◆ Written task ◆
Reproduce everything from the start of the records down to the line containing "I want to click on Polygon", keeping each line as it stands.

◆ Data records ◆
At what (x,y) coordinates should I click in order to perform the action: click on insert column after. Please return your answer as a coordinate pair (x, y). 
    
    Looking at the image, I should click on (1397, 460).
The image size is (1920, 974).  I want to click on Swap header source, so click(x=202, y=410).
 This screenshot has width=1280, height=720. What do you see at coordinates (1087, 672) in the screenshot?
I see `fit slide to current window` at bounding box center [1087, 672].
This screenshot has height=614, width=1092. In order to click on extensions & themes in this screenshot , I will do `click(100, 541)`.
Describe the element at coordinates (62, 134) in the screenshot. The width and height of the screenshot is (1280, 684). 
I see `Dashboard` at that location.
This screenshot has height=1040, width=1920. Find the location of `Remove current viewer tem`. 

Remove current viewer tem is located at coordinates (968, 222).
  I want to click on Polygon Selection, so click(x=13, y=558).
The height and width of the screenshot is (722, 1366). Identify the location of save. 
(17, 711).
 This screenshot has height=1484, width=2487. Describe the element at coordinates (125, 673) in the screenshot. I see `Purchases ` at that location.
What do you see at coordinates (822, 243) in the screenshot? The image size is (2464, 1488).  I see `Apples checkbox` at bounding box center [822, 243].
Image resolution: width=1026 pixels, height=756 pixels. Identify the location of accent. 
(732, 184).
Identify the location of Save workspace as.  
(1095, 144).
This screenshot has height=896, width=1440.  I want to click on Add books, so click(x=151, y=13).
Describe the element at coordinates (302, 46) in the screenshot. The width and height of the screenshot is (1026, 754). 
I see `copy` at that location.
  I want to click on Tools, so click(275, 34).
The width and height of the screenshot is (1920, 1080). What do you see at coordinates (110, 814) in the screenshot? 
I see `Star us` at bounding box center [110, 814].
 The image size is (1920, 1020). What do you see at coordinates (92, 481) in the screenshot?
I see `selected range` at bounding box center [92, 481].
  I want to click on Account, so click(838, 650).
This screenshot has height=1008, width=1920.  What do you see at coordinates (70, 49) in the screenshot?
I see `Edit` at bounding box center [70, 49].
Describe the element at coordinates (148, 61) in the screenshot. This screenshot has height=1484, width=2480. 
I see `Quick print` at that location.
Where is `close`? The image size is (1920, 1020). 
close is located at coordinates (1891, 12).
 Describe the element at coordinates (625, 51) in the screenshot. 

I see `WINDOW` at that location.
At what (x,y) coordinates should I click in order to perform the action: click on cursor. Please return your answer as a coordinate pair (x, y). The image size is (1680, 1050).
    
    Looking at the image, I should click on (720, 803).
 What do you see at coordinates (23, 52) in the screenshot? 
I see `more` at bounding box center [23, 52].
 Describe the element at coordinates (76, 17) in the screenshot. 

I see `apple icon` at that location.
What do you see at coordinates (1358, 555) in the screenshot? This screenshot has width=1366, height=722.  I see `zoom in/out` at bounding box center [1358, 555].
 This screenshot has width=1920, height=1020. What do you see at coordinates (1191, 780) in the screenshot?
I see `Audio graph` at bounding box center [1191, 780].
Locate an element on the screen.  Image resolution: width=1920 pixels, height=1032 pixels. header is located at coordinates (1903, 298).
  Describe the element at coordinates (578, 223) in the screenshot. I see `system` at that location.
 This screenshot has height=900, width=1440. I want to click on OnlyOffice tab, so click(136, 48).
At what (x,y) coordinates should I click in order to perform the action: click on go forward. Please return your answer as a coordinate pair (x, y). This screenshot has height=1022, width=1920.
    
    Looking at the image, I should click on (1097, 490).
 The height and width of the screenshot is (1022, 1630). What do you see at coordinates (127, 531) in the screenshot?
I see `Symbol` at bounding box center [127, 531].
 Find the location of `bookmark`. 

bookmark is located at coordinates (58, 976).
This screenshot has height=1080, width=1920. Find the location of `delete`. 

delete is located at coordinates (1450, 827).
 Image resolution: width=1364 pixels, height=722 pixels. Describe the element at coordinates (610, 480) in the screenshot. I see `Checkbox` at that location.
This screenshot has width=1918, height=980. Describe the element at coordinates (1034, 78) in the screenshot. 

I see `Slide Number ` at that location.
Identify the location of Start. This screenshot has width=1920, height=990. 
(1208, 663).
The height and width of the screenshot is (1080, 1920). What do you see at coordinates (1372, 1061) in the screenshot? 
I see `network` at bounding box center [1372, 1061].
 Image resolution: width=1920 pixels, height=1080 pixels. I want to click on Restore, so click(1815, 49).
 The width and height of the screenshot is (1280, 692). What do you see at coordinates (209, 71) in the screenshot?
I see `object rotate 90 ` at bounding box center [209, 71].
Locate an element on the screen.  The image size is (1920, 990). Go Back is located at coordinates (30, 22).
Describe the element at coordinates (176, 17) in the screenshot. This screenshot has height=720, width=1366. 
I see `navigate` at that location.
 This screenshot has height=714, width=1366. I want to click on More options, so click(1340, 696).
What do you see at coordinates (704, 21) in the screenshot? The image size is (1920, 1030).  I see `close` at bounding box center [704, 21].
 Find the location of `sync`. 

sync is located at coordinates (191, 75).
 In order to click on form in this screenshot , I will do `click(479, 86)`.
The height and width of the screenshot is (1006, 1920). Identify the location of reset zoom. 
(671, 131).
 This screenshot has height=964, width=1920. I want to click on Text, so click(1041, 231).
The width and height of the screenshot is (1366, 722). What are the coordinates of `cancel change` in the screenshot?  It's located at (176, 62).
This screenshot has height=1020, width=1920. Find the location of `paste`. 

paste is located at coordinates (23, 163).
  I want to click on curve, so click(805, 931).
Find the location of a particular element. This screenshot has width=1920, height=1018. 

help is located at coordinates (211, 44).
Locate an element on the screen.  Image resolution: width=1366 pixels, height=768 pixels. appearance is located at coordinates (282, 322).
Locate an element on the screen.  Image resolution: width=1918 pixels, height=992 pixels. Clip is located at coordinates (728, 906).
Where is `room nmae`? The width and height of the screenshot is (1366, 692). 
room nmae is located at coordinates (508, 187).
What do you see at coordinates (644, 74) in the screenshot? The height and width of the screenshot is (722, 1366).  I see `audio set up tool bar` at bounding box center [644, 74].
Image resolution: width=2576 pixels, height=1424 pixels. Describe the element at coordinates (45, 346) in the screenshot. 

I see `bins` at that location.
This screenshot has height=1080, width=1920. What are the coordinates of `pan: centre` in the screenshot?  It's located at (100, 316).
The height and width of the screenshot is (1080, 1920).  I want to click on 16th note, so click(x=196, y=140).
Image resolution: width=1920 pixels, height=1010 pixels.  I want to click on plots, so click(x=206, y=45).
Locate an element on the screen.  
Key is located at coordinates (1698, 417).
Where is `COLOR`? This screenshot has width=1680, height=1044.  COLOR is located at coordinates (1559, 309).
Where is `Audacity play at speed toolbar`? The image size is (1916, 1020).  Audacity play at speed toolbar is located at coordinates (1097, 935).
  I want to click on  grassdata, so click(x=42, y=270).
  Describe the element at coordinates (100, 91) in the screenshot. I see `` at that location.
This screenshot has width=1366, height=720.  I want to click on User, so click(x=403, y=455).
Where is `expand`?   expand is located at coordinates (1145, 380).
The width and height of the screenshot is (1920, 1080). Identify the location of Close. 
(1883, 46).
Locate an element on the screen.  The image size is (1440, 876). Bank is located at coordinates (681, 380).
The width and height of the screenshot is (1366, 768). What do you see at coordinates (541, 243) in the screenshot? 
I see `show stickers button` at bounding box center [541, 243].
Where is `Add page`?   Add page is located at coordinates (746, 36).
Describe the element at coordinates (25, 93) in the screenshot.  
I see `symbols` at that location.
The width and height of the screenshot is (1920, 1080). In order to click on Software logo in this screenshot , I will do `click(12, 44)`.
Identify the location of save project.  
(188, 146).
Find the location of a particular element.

◆ Finished exercise ◆
At what (x,y) coordinates should I click in order to perform the action: click on insert column after. Please return your answer as a coordinate pair (x, y). 
    
    Looking at the image, I should click on (1397, 460).
The image size is (1920, 974).  I want to click on Swap header source, so click(x=202, y=410).
 This screenshot has width=1280, height=720. What do you see at coordinates (1087, 672) in the screenshot?
I see `fit slide to current window` at bounding box center [1087, 672].
This screenshot has height=614, width=1092. In order to click on extensions & themes in this screenshot , I will do `click(100, 541)`.
Describe the element at coordinates (62, 134) in the screenshot. The width and height of the screenshot is (1280, 684). 
I see `Dashboard` at that location.
This screenshot has height=1040, width=1920. Find the location of `Remove current viewer tem`. 

Remove current viewer tem is located at coordinates (968, 222).
  I want to click on Polygon Selection, so click(x=13, y=558).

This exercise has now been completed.